As I was only needing it for personal playing, I went for the path of least resistance and went for the Mac application.   The Mac in question being a fairly modern MacBook Air.  The following instructions are therefore Mac oriented, but should not be too difficult to replicate on your OS of choice.

Step 3
Download and install.   I downloaded the 15Mb, latest version of the application from the download server: http://4store.org/download/macosx/.  As with most Mac applications, it was just a matter of opening up the downloaded 4store-1.1.5.dmg file and dragging the 4Store icon into my applications folder.  (Time saving tip, whilst you are doing the next step you can be downloading the 1Gb WorldCat data file in the background, from here)

Step 4
Setup and load.  Clicking on the 4Store application opens up a terminal window to give you command line access to controlling your triple store.  Following the simple but effective documentation, I needed to create a dataset, which I called WorldCatMillion:

  $ 4s-backend-setup WorldCatMillion

Next start the database:

  $ 4s-backend WorldCatMillion

Then I need to load the triples from the WorldCat Most Highly Held data set.  This step takes a while – over an hour on my system.

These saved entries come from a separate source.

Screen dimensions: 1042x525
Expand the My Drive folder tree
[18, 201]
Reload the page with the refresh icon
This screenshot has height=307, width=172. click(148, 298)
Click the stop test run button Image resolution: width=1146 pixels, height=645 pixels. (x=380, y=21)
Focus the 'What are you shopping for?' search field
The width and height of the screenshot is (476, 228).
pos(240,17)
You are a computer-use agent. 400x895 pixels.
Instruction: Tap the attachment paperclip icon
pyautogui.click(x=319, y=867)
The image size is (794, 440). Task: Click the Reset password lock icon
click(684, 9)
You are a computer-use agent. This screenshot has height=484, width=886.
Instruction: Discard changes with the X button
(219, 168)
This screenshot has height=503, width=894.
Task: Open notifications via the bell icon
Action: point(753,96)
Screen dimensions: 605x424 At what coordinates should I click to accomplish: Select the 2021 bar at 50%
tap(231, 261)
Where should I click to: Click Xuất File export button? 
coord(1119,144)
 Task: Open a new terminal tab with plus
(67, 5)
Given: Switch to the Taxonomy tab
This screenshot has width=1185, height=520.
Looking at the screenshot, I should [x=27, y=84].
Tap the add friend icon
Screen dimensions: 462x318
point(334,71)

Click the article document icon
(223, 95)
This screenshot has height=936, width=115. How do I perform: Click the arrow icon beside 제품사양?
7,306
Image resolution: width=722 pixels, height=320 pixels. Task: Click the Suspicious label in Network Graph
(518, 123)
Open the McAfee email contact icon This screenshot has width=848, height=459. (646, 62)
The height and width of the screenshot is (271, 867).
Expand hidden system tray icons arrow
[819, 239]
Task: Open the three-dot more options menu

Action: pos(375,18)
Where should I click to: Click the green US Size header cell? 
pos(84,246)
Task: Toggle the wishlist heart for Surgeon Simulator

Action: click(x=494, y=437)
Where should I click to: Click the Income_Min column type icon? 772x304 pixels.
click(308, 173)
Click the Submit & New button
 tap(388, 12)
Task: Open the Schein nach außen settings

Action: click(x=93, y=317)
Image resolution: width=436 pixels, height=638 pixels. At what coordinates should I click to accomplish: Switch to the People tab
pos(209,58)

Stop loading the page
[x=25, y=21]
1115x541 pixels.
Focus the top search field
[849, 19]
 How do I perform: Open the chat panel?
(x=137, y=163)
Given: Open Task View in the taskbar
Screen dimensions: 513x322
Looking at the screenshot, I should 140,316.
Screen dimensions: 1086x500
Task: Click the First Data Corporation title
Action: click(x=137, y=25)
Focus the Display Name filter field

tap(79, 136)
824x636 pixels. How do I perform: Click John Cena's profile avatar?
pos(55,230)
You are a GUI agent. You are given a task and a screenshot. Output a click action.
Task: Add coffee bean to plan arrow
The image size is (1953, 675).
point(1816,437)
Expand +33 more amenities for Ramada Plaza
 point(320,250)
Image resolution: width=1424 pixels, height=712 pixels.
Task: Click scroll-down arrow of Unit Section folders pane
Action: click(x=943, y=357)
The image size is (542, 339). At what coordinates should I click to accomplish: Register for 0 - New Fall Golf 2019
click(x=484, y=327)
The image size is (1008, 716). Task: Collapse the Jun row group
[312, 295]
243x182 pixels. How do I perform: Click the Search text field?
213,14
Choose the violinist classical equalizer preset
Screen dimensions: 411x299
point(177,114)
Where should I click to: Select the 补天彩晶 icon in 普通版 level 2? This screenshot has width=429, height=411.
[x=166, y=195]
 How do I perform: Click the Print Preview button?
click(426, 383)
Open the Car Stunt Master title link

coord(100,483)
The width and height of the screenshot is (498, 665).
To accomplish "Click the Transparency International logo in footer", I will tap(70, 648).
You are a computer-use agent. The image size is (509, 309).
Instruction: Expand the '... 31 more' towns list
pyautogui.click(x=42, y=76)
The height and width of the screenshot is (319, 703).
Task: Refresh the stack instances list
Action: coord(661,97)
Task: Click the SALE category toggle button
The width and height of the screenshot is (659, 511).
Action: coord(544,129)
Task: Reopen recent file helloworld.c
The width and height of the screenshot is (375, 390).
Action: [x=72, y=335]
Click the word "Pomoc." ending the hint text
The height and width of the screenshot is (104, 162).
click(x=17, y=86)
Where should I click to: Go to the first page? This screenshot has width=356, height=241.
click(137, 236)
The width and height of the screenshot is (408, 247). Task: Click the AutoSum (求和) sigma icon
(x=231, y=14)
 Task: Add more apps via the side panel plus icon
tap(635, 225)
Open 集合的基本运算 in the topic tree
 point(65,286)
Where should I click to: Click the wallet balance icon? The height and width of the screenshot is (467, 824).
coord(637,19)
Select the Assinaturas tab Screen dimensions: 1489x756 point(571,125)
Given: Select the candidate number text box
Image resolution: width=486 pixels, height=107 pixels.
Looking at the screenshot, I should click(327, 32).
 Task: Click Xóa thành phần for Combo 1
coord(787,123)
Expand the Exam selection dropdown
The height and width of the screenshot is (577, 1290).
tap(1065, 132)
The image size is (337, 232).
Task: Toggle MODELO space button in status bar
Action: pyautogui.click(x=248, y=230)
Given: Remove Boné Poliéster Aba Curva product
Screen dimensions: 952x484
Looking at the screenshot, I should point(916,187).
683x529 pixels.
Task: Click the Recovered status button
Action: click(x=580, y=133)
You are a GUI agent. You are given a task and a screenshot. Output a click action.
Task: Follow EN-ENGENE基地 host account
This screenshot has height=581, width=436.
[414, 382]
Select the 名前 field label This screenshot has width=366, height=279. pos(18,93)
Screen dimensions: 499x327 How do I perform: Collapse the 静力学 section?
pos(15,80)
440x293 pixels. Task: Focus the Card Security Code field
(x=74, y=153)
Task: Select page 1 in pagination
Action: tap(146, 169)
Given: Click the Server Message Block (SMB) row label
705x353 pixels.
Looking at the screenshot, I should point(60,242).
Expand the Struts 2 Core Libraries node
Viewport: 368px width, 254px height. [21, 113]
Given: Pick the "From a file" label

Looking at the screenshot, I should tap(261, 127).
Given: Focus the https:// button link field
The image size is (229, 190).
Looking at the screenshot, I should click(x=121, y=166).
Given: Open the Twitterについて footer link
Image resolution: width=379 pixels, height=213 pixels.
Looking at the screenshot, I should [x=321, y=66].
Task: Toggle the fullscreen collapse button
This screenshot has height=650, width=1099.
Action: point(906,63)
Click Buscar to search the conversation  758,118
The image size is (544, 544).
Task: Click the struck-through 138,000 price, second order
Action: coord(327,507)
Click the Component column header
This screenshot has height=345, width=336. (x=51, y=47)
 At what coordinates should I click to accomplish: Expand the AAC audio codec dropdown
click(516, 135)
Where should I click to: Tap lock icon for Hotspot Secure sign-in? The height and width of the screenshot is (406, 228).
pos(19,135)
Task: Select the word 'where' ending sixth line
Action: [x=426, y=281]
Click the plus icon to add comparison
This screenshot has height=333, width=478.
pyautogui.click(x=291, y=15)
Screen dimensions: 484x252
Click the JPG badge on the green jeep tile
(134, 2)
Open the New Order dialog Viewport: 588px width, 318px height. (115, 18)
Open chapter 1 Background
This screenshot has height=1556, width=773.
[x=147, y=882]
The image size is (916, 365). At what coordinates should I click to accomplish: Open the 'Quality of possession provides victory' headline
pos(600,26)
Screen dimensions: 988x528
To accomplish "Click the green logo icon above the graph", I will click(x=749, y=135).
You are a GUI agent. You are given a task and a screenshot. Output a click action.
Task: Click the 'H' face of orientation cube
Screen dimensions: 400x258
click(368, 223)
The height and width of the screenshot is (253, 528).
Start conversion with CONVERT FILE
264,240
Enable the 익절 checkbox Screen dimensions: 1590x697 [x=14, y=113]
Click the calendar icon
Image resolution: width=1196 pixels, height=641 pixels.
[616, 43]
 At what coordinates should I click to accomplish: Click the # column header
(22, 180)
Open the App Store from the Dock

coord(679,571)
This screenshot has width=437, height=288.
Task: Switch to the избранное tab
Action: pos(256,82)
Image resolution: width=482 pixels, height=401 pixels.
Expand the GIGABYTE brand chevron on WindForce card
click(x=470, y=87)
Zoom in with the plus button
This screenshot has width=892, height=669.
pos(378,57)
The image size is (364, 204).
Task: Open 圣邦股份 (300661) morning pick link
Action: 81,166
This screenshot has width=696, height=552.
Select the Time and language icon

  $ 4s-import WorldCatMillion –format ntriples /Users/walllisr/Downloads/WorldCatMostHighlyHeld-2012-05-15.nt

This single command line, which may have wrapped on to more than one line in your browser, looks a bit complicated but all it is doing is telling the import process to import the file, which I had downloaded and unziped (automatically on the Mac – you may have to use gunzip on another system), which is formatted as ntriples, into my WorldCatMillion dataset.

Now to start the http server to access it:

  $ 4s-httpd -p 8000 WorldCatMillion

A quick test to see if it all worked:

  $ 4s-query WorldCatMillion ‘SELECT * WHERE { ?s ?p ?o } LIMIT 10’

This should output some XML encoded  triples

Step 5
Access via a web browser.  I chose Firefox, as it seems to handle unformatted XML better than most.  4Store comes with a very simple SPARQL interface: http://localhost:8000/test/  This comes already populated with a sample query, just press execute and you should get the data back that you got with the command line 4s-query.  The server sends it back in an XML format, which your browser may save to disk for you to view – tweaking the browser settings to automatically open these files will make life easier.

Step 6
Some simple SPARQL queries.  Try these and see what you get:

Describe a resource:

  DESCRIBE <http://www.worldcat.org/oclc/46843162>

Select all the genre used:

  SELECT DISTINCT ?o WHERE {
?s <http://schema.org/genre> ?o .
} LIMIT 100 OFFSET 0

Select 100 resources, with a genre triple, outputting the resource URI and it’s genre. (By adjusting the OFFSET value, you can page through all the results):

  SELECT ?s, ?o WHERE {
?s <http://schema.org/genre> ?o .
} LIMIT 100 OFFSET 0

Ok there is a start, now I need to play a bit to brush up on my SPARQL!

Get Yourself a Linked Data Piece of WorldCat to Play With

WorldCat_Logo_V_Color You may remember my frustration a couple of months ago, at being in the air when OCLC announced the addition of Schema.org marked up Linked Data to all resources in WorldCat.org.   Those of you who attended the OCLC Linked Data Round Table at IFLA 2012 in Helsinki yesterday, will know that I got my own back on the folks who publish the press releases at OCLC, by announcing the next WorldCat step along the Linked Data road whilst they were still in bed.

The Round Table was an excellent very interactive session with Neil Wilson from the British Library, Emmanuelle Bermes from Centre Pompidou, and Martin Malmsten of the Nation Library of Sweden, which I will cover elsewhere.  For now, you will find my presentation Library Linked Data Progress on my SlideShare site.

After we experimentally added RDFa embedded linked data, using Schema.org markup and some proposed Library extensions, to WorldCat pages, one the most often questions I was asked was where can I get my hands on some of this raw data?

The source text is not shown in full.